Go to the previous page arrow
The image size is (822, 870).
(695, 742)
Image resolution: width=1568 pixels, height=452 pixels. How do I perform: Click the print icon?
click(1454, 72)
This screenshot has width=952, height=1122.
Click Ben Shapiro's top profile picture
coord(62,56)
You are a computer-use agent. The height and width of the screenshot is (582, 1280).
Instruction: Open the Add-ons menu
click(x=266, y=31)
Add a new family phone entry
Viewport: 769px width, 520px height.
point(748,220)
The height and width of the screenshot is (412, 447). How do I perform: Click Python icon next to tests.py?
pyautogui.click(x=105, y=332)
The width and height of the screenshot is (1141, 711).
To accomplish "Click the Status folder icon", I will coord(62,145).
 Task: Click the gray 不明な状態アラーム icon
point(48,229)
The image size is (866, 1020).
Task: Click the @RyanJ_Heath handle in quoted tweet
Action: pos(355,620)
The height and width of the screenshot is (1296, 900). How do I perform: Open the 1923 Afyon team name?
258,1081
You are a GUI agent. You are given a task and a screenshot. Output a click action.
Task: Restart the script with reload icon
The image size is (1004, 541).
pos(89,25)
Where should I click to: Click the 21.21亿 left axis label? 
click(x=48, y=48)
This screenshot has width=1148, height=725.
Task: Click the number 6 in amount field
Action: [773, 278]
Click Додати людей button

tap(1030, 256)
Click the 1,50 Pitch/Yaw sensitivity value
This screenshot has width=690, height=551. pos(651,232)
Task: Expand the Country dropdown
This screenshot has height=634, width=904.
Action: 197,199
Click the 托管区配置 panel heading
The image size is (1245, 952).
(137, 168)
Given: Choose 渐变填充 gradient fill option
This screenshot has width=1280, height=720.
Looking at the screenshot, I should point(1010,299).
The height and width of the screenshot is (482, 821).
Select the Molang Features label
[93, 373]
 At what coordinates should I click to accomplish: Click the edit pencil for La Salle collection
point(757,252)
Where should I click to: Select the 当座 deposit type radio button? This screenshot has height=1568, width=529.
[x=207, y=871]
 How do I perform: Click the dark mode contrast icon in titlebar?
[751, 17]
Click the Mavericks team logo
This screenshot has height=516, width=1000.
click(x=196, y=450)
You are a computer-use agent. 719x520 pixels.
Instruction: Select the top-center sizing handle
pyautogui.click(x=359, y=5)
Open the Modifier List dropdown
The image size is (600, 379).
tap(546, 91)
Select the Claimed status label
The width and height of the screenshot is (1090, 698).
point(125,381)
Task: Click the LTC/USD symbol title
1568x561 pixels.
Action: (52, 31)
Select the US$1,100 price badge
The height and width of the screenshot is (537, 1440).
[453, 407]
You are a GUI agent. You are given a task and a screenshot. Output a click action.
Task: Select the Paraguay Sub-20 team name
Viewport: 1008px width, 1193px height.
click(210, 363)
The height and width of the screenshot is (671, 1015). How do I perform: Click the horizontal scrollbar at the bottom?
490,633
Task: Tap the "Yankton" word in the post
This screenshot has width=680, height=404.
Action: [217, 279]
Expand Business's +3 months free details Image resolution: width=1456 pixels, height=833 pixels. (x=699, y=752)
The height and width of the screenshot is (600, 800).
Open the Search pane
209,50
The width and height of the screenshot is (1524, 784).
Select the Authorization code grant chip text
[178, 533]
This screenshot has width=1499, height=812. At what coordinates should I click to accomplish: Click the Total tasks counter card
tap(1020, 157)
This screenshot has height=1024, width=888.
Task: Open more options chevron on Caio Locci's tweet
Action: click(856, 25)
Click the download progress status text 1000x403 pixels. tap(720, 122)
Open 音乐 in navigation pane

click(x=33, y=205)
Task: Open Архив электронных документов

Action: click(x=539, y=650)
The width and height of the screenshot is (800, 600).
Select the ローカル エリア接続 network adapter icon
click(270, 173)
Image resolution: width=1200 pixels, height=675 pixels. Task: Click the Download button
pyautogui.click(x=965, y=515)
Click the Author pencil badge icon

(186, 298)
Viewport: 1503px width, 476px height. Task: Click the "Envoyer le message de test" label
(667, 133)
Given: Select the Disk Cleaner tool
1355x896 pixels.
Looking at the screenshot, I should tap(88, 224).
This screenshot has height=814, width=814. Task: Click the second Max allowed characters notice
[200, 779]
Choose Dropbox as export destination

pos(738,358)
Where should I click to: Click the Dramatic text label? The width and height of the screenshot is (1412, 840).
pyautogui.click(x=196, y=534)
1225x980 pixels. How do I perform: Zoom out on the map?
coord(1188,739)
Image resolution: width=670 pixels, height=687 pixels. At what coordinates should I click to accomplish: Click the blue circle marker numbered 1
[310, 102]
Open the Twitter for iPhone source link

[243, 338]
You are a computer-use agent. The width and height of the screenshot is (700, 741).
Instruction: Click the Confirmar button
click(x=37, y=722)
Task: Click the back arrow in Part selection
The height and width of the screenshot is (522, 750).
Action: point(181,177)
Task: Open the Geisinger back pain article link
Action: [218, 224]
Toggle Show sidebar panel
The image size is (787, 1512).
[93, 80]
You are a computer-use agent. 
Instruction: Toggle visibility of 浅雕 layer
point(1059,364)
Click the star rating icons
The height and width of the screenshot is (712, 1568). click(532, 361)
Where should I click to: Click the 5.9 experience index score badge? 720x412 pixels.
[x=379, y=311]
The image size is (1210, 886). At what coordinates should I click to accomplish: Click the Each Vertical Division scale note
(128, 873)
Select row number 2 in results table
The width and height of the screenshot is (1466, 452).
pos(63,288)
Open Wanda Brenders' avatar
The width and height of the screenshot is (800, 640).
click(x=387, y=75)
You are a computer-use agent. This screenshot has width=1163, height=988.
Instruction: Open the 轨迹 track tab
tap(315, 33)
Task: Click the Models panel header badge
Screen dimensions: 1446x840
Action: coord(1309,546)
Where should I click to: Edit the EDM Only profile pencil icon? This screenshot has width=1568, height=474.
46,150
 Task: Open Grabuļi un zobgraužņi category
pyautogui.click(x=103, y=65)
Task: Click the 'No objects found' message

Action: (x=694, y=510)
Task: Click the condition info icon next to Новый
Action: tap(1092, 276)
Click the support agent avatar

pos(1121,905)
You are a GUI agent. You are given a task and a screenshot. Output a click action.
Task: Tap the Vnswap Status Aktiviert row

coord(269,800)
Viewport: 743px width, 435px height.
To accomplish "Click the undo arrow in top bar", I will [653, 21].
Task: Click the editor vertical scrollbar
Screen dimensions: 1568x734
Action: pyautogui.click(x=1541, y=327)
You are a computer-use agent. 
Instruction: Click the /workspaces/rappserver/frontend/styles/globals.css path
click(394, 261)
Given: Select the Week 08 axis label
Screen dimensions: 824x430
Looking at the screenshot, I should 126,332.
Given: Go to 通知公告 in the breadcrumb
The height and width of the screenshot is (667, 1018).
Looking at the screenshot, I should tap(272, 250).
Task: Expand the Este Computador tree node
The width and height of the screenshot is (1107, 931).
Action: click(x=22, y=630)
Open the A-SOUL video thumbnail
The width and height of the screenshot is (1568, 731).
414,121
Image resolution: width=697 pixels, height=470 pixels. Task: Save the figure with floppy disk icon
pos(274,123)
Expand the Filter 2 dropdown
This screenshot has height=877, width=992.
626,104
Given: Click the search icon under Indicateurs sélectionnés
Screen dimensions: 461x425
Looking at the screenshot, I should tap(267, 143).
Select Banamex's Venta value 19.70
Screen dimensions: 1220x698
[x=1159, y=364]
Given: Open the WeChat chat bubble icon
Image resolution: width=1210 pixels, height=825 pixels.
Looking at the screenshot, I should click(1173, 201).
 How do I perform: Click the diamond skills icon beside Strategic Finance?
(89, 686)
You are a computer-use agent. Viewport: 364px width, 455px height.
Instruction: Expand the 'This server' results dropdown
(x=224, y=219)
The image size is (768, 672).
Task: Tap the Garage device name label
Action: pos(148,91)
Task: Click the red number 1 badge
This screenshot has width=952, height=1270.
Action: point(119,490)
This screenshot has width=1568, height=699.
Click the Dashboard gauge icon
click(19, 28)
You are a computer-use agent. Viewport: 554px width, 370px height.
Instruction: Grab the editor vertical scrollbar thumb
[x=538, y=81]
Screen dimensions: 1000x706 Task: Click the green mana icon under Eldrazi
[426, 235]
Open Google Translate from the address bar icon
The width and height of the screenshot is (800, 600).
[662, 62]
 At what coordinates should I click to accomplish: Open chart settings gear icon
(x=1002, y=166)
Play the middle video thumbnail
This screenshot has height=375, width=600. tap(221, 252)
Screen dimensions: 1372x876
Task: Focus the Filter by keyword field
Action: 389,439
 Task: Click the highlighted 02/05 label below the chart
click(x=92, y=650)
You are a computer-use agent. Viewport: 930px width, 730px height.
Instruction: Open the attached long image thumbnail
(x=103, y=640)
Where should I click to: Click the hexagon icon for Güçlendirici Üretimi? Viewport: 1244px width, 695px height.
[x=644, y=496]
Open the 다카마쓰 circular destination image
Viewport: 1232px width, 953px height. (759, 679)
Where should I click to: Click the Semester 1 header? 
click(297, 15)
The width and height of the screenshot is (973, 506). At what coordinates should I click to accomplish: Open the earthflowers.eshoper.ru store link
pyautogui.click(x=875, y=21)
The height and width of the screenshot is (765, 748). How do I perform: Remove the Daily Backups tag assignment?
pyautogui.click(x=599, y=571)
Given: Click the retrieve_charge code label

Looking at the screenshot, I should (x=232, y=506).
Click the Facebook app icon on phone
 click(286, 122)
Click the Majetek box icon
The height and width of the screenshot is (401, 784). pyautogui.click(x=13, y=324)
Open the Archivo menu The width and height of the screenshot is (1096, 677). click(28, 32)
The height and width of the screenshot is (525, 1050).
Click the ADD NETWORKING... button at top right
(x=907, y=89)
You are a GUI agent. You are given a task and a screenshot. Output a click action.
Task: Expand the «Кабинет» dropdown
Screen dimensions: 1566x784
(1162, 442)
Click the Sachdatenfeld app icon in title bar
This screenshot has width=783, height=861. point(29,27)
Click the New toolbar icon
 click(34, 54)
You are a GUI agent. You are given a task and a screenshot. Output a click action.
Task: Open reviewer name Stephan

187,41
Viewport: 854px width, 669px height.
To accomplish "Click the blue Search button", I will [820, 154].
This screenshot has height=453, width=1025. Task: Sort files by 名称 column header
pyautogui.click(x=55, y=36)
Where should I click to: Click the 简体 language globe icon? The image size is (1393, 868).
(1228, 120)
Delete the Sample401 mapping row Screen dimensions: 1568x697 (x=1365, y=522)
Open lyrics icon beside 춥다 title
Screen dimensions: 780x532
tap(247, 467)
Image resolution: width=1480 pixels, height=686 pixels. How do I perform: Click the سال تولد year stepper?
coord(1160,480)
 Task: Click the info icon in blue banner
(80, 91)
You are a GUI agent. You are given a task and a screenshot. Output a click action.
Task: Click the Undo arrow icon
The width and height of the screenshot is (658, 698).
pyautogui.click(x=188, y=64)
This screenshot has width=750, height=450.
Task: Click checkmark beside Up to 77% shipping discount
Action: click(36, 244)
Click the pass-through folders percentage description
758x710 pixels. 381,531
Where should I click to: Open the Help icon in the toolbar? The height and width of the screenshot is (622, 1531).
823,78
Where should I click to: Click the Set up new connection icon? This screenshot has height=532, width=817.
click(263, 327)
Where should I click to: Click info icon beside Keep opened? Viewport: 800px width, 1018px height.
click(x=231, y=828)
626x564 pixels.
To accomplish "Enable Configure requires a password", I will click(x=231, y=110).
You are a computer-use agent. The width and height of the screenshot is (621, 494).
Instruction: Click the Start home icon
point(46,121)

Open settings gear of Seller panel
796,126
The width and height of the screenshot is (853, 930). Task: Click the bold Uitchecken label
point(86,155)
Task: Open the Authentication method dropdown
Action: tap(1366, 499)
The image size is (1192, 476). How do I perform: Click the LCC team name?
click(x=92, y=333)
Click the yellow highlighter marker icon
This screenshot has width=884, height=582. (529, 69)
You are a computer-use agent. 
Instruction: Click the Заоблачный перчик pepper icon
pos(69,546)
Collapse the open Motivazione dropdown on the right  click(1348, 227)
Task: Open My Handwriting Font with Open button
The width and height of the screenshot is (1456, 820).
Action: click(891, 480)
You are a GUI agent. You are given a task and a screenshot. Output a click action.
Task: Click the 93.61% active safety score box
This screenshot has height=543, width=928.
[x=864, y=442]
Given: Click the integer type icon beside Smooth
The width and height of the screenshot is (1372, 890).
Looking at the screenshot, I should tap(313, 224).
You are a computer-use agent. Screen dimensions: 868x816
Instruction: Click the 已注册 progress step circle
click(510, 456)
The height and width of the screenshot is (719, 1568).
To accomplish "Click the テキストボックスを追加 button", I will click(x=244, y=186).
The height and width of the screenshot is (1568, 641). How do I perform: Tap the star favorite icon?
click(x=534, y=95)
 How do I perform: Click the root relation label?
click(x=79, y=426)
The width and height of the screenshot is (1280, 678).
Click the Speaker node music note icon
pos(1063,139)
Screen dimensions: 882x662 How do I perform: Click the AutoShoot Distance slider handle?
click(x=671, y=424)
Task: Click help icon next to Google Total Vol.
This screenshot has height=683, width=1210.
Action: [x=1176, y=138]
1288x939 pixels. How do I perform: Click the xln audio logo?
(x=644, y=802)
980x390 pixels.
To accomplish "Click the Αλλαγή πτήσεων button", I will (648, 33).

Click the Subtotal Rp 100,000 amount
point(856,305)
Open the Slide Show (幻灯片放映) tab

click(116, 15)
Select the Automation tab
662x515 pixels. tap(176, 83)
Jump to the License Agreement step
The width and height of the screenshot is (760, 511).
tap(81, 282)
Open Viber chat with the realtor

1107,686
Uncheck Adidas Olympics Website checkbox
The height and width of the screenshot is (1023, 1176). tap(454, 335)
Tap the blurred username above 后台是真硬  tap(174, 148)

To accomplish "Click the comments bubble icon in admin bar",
§
## [ASSIGNED TASK]
If a line in the entries above contains "computer", report it.

## [PROBLEM SOLUTION]
You are a computer-use agent. The height and width of the screenshot is (582, 1280).
You are a computer-use agent. 719x520 pixels.
You are a computer-use agent. The width and height of the screenshot is (700, 741).
You are a computer-use agent. 
You are a computer-use agent. This screenshot has width=1163, height=988.
You are a computer-use agent. 
You are a computer-use agent. Viewport: 364px width, 455px height.
You are a computer-use agent. Viewport: 554px width, 370px height.
You are a computer-use agent. Viewport: 930px width, 730px height.
You are a computer-use agent. The width and height of the screenshot is (621, 494).
You are a computer-use agent. 
You are a computer-use agent. Screen dimensions: 868x816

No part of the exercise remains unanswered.